29 Nov 2015
Here's a Common Lisp function to generate static HTML and CSS from a GitHub Gist URL. The results are printed to standard out, and can be copy/pasted into an HTML document. This is really useful when working in Emacs with a Slime REPL open.
(defun make-static-gist (gist-url)
"Retrieve a Gist from GitHub and format it as static CSS and HTML."
(let* ((nl-string (format nil "~c" #\newline))
;; Make sure the url has ".js" on the end
(ending (subseq gist-url (- (length gist-url) 3)))
(js-url (if (string= ending ".js")
(concatenate 'string gist-url ".js")))
;; Fetch the embedded gist from GitHub
(gist-data (drakma:http-request js-url)))
;; Read the string data
(with-input-from-string (strm gist-data)
;; Get the CSS link
(css-html (read-line strm))
;; Get the document data
(doc-part (read-line strm))
;; Parse out the CSS URL and fetch it
;; 45 is the length of "document.write...",
;; 4 is the length of "\");" on the end
(css-url (subseq css-html 45 (- (length css-html) 4)))
(style-sheet (drakma:http-request css-url))
;; Remove \n and \ from the html
(escaped-html (subseq doc-part 16 (- (length doc-part) 4)))

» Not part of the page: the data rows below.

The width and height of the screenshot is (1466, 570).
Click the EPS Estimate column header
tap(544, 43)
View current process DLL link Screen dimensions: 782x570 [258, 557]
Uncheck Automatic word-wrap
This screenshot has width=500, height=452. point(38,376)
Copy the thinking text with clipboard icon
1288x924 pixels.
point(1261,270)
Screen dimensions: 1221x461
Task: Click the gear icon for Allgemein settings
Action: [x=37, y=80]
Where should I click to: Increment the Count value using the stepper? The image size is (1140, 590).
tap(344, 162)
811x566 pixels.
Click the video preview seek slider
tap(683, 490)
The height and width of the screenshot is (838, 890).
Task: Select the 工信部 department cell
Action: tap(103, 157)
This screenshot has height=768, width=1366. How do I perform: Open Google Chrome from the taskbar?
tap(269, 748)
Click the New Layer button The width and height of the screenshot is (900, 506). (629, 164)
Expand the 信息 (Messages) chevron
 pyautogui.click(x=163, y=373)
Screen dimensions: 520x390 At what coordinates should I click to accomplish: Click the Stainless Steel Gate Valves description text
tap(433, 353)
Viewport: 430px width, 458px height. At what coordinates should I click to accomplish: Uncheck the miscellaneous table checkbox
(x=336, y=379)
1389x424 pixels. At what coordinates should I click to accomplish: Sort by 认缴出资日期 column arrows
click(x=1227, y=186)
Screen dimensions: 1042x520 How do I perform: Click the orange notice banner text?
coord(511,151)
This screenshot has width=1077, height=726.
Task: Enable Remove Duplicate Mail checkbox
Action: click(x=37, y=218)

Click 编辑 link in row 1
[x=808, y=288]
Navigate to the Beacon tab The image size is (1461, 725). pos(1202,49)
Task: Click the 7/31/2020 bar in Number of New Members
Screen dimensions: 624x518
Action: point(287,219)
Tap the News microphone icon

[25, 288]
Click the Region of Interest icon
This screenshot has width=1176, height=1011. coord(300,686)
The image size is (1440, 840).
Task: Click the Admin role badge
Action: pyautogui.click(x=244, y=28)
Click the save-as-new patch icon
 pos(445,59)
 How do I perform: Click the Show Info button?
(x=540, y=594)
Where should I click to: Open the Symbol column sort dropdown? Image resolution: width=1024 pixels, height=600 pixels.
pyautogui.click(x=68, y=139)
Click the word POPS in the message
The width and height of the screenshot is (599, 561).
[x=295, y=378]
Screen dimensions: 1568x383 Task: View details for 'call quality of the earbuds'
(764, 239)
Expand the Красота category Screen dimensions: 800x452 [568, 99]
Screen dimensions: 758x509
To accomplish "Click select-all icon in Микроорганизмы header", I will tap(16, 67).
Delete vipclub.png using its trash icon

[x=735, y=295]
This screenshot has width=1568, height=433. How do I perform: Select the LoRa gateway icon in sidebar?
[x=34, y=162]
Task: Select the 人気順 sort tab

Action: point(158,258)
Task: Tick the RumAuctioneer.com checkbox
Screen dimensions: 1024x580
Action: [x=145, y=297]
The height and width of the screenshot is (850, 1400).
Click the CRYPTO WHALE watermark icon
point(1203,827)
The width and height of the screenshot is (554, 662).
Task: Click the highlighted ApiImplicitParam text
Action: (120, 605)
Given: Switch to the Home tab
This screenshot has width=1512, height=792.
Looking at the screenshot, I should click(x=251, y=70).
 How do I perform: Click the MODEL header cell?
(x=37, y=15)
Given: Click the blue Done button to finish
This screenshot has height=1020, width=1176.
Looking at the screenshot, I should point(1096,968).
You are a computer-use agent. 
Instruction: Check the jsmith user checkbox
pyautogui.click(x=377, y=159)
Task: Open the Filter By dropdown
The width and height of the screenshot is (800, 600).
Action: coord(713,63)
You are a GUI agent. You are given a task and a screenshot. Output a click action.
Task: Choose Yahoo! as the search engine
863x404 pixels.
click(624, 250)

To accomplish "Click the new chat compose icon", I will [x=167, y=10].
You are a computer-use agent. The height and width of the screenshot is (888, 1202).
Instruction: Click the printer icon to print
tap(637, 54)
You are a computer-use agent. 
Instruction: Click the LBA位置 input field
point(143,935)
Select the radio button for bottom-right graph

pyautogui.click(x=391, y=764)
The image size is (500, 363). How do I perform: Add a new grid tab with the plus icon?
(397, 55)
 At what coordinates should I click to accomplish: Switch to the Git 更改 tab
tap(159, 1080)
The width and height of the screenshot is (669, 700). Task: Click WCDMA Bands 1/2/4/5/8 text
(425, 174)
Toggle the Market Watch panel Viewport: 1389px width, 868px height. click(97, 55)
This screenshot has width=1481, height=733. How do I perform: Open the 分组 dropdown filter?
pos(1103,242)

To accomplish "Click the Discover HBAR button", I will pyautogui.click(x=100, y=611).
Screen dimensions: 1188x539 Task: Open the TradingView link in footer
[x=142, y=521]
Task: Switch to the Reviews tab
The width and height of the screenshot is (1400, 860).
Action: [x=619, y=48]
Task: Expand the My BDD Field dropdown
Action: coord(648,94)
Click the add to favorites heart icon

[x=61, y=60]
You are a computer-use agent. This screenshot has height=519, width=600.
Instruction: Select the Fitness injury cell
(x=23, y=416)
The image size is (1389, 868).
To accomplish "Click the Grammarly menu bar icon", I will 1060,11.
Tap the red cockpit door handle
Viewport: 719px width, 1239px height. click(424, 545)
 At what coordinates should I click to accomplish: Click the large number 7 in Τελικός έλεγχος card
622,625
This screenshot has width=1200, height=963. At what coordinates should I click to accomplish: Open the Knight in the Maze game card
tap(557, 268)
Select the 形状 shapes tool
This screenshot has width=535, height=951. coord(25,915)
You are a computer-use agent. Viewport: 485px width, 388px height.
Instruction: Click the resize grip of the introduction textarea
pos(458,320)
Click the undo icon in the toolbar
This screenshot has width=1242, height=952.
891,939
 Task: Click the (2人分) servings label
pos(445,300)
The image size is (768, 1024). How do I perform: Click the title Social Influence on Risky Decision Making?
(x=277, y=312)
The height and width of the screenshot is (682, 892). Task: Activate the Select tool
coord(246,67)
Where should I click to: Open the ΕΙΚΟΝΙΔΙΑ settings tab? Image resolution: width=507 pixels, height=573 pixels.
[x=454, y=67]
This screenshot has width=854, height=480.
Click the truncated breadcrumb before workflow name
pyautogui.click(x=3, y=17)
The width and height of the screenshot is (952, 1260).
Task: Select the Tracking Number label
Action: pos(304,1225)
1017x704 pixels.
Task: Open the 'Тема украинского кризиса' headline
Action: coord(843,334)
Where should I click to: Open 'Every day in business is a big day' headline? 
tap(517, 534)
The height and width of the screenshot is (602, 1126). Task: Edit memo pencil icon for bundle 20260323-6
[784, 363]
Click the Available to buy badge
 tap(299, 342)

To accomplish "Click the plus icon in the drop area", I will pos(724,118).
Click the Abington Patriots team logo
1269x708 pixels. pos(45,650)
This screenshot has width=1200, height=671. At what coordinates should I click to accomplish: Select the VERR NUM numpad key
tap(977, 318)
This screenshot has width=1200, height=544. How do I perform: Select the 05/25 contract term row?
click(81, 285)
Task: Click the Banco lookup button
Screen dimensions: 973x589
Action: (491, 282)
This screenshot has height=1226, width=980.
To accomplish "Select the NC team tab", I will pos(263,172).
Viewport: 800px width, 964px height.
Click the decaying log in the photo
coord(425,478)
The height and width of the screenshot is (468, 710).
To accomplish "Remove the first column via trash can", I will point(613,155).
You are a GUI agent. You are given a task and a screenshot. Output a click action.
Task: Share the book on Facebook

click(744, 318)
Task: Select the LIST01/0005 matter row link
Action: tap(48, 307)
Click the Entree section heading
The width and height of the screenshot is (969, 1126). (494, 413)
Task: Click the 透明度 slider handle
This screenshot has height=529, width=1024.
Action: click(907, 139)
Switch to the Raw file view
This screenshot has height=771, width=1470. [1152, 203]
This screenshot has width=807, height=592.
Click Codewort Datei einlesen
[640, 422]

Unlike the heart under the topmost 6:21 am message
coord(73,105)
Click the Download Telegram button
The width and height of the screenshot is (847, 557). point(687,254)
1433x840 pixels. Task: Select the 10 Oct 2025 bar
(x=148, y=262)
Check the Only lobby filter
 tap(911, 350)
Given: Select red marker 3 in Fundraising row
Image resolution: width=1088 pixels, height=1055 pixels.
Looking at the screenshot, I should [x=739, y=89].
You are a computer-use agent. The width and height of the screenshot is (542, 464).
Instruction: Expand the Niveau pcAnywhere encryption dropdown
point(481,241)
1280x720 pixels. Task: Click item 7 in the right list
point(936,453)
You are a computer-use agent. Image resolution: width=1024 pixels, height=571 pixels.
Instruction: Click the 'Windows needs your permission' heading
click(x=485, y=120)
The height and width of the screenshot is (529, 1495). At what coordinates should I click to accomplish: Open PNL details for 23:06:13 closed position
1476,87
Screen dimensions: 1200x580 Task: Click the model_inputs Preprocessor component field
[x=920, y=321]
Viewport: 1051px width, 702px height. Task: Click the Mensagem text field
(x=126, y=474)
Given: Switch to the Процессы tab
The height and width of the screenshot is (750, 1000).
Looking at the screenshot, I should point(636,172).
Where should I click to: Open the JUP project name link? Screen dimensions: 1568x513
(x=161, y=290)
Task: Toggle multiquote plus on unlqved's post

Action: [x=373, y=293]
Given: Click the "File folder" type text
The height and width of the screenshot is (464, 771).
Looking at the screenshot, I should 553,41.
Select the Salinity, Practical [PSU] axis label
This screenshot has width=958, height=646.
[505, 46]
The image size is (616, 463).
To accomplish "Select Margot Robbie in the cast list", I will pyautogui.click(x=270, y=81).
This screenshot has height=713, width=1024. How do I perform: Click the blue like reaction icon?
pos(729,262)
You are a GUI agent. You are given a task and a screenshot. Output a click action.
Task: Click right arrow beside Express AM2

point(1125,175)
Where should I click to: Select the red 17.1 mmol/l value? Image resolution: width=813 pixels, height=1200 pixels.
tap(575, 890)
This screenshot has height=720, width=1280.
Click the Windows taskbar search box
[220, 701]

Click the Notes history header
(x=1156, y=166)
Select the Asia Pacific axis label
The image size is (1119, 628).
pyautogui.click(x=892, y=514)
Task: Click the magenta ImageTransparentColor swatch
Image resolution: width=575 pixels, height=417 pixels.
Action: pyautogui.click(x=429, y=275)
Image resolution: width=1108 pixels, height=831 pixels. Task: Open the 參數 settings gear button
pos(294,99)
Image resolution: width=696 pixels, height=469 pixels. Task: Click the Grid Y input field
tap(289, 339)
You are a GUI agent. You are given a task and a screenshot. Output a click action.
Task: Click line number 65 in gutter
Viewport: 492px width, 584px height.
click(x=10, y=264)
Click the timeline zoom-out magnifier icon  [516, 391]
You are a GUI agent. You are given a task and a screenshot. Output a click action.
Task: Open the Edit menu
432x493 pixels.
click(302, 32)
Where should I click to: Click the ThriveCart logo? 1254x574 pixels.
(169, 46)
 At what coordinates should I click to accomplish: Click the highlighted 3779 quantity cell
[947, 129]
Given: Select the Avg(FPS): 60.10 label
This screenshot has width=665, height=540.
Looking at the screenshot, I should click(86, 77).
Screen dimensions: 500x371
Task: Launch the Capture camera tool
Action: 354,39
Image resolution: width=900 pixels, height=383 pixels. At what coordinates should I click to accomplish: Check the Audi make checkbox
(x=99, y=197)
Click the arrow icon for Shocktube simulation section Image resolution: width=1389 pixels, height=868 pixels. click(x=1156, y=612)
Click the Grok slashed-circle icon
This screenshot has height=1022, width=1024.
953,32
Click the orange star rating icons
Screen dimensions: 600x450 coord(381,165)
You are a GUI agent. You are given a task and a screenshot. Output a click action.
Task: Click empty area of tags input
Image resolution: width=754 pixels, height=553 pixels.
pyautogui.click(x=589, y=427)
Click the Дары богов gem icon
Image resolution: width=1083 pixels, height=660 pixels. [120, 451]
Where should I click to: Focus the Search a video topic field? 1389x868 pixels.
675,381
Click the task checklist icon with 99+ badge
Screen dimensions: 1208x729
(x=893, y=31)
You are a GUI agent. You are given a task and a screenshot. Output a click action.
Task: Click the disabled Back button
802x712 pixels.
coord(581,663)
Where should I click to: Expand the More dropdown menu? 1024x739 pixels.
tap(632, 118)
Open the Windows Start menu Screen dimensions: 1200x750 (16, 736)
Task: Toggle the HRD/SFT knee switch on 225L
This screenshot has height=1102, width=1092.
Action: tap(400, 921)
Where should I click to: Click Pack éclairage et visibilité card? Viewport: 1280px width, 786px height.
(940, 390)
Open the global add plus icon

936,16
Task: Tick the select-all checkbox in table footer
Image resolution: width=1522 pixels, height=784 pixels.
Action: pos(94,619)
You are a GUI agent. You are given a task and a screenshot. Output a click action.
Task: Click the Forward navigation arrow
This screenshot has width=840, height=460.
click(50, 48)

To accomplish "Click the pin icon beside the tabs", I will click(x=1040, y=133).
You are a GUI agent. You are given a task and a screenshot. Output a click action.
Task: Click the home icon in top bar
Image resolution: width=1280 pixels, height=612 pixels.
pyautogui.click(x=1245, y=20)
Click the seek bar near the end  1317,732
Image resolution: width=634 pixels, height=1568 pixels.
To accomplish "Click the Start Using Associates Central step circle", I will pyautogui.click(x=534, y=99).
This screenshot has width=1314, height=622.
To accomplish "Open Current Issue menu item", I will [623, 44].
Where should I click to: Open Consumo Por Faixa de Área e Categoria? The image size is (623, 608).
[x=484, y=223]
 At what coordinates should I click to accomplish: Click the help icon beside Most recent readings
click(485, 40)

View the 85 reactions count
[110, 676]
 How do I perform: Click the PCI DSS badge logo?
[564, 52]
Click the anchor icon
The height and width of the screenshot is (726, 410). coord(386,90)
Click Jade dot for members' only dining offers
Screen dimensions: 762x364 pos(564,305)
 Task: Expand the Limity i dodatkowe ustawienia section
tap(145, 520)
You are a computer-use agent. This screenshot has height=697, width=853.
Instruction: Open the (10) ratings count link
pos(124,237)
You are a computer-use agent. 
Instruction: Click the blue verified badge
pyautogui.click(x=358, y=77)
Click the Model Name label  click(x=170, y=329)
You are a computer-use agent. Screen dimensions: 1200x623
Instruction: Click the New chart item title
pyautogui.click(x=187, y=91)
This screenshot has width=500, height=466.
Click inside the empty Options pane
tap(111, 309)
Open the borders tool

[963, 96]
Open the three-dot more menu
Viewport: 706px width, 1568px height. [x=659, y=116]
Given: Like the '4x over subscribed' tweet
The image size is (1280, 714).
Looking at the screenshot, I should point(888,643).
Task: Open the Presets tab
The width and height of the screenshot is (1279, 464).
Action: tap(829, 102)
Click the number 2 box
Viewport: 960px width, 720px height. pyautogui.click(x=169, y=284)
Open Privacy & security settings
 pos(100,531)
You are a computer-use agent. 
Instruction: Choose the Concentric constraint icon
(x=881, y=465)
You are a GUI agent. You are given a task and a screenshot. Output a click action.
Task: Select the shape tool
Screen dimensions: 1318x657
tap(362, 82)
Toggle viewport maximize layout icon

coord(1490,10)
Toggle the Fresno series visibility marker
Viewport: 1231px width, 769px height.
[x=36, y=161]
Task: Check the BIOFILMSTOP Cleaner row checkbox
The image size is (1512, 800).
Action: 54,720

(html-nl (cl-ppcre:regex-replace-all "\\\\n" escaped-html nl-string))
(raw-html (cl-ppcre:regex-replace-all "\\" html-nl "")))
;; Print everything out
(format t "~a~%" style-sheet)
(format t "~a~%" raw-html)))))
29 Nov 2015
I haven't really done anything with my GitHub pages site, except setup Octopress and publish one blog post. Every time I've wanted to add a new entry I've got distracted fucking with Octopress and Ruby and Jekyll and a bunch of other stuff I don't care to learn, and ended up losing my motivation.
This time it happened again, and I've decided to just get rid of Octopress and Jekyll entirely and go back to raw HTML. It won't be the trendiest, prettiest website on the internet, but at least I know how to use it, and it won't have random shit breaking requiring an hour of tinkering to figure out which of a million Ruby gems is broken or not installed.
12 Nov 2014
I recently wrote a small library, called gpxtools, for processing GPX track files in Common Lisp.
It doesn't have many features yet, but right now it can read a GPX file and compute elevation gain, elevation loss, and the total distance of all the tracks in the file.
Here is a sample usage from the REPL:
* (ql:quickload 'gpxtools)
To load "gpxtools":
Load 1 ASDF system:
; Loading "gpxtools"
* (defparameter *gpx*
Processing track: ACTIVE LOG
* (gpxtools:summarize *gpx*)
Total elevation gain: 3567.271946242661d0 feet
Total elevation loss: -3538.885209324304d0 feet
Total elevation loss: 6.437161570619994d0 miles
So far the most challenging part of the project was the calculation of distances given points in latitude and longitude. Doing so requires converting the coordinates to the Universal Transverse Mercator coordinate system which uses meters, and then calculating the distance.
I wasn't able to find a library to do the conversion for me, so I wrote my own, and requested it be added to QuickLisp. It looks like everything went well, and it should be in the next release.
I'm planning to add more features to the gpxtools library, and to clean up the code in a few spots.
One thing I want to do is add generic traversal code and use it to simplify functions like distance, elevation-gain, and elevation-loss that iterate over the entire GPX data structure.
Another thing I want to add is the ability to split tracks at a certain location and selectively write the results back to one or more files. I'll often start my GPS at the beginning of a hike, but forget to turn off the GPS when I finish hiking and drive away. The result is a GPX track with 10 miles of hiking and 50 miles of driving. I may even try to do the cut automatically, ending the track when it gets back to (or reasonably close to) the origin, and splitting the drive out into a second track automatically.